Work order: For each line of the listing below that contains the string "will", copy the line.

——————

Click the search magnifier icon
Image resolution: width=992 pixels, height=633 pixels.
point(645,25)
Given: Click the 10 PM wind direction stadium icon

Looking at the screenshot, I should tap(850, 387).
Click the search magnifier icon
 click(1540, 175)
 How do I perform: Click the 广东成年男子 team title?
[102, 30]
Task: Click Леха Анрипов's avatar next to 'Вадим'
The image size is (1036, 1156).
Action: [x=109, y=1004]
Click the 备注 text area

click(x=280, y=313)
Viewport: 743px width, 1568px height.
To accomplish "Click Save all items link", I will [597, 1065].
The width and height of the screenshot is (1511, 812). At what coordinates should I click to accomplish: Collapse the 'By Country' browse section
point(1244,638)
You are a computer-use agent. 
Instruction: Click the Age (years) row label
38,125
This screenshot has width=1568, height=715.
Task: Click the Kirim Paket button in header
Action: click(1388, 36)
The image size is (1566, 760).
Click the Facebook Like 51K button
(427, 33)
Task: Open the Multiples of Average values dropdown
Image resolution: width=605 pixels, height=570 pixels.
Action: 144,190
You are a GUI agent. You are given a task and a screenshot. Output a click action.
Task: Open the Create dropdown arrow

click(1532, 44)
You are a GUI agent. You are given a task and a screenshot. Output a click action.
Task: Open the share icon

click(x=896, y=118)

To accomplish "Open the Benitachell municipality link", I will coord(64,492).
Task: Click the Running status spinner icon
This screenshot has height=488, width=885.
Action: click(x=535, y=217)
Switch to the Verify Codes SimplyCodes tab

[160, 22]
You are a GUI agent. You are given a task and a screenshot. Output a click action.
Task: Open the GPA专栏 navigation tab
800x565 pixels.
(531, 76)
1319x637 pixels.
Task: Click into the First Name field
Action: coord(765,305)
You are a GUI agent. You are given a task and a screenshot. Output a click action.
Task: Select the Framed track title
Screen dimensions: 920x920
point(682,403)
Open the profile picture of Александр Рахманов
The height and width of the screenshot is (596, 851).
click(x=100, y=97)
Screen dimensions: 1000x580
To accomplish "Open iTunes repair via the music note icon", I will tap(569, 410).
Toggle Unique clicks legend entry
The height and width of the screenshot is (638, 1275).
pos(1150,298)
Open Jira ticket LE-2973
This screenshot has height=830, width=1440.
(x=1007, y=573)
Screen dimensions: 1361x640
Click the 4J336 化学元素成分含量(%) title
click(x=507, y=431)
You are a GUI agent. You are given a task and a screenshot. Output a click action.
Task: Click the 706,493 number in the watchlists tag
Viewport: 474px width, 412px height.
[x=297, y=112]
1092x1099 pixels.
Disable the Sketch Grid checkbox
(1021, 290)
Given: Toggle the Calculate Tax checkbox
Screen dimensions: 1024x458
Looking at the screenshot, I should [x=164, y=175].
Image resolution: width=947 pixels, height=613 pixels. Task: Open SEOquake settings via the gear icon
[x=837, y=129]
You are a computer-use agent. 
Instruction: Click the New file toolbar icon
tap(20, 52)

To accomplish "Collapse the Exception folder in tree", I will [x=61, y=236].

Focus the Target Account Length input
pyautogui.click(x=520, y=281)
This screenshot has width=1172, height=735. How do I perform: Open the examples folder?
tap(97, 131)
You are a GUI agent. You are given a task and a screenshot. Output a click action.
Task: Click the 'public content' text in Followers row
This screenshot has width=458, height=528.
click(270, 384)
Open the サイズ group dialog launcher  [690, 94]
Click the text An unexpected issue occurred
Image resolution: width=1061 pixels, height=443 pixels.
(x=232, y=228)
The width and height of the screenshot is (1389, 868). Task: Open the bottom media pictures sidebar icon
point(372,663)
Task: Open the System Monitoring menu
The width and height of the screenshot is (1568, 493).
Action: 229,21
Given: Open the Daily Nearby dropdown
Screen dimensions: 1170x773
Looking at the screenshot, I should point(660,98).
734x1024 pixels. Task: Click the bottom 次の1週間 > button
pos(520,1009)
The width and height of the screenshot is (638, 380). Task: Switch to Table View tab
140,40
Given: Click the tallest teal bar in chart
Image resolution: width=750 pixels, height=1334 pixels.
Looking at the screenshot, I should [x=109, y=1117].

——————

Completed exercise:
To accomplish "Click Save all items link", I will [597, 1065].
To accomplish "Open the Benitachell municipality link", I will coord(64,492).
To accomplish "Open iTunes repair via the music note icon", I will tap(569, 410).
To accomplish "Collapse the Exception folder in tree", I will [x=61, y=236].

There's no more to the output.